Let $m \in \mathbb{R}$
Let $f:\mathbb{R} \to \mathbb{R} \space\space |\space \space f(x) = x^2+(m+1)x-((3/4)m+5/4)\space\space \forall \space\space x \space \in \space \mathbb{R}$
Let $\mathbb{A} = \{x\space|\space f(x)=0\}$
We are to find the range of values of $m$ such that
$||\mathbb{A}||=2$
$r>3 \space \forall\space r \in \mathbb{A}$
The first condition is basically that the given quadratic polynomial should have two distinct real roots, for which it's necessary and sufficient that the discriminant of the quadratic polynomial is strictly greater than zero, that is
$$(m+1)^2 - 4((3/4)m+5/4) > 0 $$ $$\iff m^2+5m+6 >0$$ $$\iff (m+2)(m+3)>0$$ $$\iff m \in (-\infty, -3)\cup(-2,\infty)$$
The second condition however is related to restricting both the zeroes of the quadratic polynomial in a certain bound(that is, both the zeroes of the quadratic polynomial should be strictly greater than 3). I am unable to think of a condition on $m$ to achieve this restriction.

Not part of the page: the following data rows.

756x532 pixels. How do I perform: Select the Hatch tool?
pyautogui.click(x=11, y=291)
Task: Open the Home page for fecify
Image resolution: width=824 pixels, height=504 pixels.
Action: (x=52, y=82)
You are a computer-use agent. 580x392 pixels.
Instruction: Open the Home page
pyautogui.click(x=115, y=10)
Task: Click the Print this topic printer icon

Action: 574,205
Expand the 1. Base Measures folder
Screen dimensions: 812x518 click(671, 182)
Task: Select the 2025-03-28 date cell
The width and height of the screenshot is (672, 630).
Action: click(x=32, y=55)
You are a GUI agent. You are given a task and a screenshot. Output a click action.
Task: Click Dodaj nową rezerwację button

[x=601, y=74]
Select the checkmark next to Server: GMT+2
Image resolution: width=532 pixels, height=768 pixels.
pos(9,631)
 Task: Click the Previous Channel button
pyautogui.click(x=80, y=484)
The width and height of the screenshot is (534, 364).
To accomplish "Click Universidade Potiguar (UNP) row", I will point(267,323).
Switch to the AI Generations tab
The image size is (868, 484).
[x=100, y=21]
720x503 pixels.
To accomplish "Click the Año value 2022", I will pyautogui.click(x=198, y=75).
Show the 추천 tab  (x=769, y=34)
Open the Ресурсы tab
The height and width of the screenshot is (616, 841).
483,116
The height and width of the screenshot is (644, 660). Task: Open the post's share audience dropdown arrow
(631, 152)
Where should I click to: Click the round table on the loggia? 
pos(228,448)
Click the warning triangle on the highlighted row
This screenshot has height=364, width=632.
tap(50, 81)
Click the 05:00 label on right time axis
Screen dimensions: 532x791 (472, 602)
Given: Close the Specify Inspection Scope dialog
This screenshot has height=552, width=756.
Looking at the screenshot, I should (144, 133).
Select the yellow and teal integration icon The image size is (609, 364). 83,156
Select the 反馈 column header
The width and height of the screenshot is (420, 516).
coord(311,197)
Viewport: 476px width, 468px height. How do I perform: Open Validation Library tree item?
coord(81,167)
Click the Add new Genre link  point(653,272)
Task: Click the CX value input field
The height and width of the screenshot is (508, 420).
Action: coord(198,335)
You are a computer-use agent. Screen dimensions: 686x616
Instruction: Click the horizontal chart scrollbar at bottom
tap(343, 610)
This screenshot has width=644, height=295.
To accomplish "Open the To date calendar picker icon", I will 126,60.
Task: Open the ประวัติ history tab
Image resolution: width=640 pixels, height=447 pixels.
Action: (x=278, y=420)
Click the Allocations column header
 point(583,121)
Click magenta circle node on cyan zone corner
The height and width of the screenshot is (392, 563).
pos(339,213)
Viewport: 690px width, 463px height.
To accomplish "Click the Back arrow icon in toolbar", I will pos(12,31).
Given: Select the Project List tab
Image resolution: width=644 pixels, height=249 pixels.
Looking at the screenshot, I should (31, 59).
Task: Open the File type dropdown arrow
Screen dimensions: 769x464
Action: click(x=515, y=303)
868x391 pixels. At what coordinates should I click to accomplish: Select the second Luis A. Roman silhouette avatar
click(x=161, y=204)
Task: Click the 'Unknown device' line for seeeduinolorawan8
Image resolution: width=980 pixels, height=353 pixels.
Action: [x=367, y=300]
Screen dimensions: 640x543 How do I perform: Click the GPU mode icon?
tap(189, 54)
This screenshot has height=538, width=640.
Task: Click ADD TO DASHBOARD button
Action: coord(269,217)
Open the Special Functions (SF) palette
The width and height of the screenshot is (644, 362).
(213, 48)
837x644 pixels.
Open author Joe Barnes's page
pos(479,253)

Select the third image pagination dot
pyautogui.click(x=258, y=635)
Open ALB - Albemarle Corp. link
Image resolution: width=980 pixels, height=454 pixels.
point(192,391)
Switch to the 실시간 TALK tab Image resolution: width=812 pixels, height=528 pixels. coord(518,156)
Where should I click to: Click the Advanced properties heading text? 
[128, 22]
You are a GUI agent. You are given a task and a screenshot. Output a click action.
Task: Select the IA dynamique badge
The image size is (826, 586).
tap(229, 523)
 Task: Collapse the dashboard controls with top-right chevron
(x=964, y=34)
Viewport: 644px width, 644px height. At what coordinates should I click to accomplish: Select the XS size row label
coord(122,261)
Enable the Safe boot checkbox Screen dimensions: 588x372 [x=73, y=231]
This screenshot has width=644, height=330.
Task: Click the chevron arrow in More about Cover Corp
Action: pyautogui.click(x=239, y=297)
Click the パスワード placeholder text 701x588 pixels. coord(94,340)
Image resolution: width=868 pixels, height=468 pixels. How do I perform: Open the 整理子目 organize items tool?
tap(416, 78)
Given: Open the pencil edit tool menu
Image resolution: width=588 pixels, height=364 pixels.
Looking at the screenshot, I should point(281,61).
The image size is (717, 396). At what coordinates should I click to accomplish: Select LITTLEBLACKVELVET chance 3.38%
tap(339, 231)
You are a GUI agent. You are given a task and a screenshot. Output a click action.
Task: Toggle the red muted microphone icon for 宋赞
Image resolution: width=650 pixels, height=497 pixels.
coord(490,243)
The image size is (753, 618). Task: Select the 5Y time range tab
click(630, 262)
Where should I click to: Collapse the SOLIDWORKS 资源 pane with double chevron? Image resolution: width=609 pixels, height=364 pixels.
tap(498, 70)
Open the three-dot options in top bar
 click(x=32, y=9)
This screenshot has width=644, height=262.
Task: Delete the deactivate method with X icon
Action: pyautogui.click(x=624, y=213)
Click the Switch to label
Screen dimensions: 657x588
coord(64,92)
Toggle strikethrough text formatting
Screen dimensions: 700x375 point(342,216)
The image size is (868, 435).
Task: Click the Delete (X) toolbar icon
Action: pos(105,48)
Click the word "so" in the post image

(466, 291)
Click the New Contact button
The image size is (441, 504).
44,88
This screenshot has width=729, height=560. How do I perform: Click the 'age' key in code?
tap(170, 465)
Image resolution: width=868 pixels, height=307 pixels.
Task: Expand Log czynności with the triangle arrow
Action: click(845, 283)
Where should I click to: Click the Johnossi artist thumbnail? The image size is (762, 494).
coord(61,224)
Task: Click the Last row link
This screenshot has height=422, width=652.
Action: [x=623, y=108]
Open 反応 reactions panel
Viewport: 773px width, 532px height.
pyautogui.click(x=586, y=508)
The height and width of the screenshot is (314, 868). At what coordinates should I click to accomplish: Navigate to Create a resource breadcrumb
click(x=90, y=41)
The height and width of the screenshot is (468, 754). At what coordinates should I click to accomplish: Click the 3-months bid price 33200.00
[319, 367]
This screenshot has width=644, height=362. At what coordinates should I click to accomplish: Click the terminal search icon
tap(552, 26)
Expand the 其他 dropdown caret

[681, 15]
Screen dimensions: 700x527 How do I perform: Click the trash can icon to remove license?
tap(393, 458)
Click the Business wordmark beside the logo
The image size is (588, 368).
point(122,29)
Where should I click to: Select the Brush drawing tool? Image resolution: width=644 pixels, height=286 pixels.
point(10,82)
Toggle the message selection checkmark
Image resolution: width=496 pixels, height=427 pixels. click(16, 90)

Any hint or help will be appreciated. Thank You
You can write formula for roots as a function of $m$. $$ x_1 = \frac { -(m + 1) - \sqrt{ (m+2)(m+3) } } {2},\qquad x_2 = \frac { -(m + 1) + \sqrt{ (m+2)(m+3) } } {2}. $$ If you want both of them to be greater than 3, it is necessary and sufficient to have minimum greater than 3, that is $x_1 > 3$. This condition gives us inequality with square root $$ -(m + 1)- \sqrt{ m^2 + 5m + 6 } > 6 \quad \iff \quad \sqrt{ m^2 + 5m + 6 } < -(m +7). $$ Since RHS needs to be positive, we assume $m < -7$ and then square inequality to obtain $$ m^2 + 5m + 6 < m^2 + 14 m + 49 \quad \iff \quad -43 < 9m. $$ But $m > -\frac {43} 9$ and $m < -7$ contradict with each other, so there are no parameters $m\in \mathbb R$ such that both conditions 1 & 2 hold.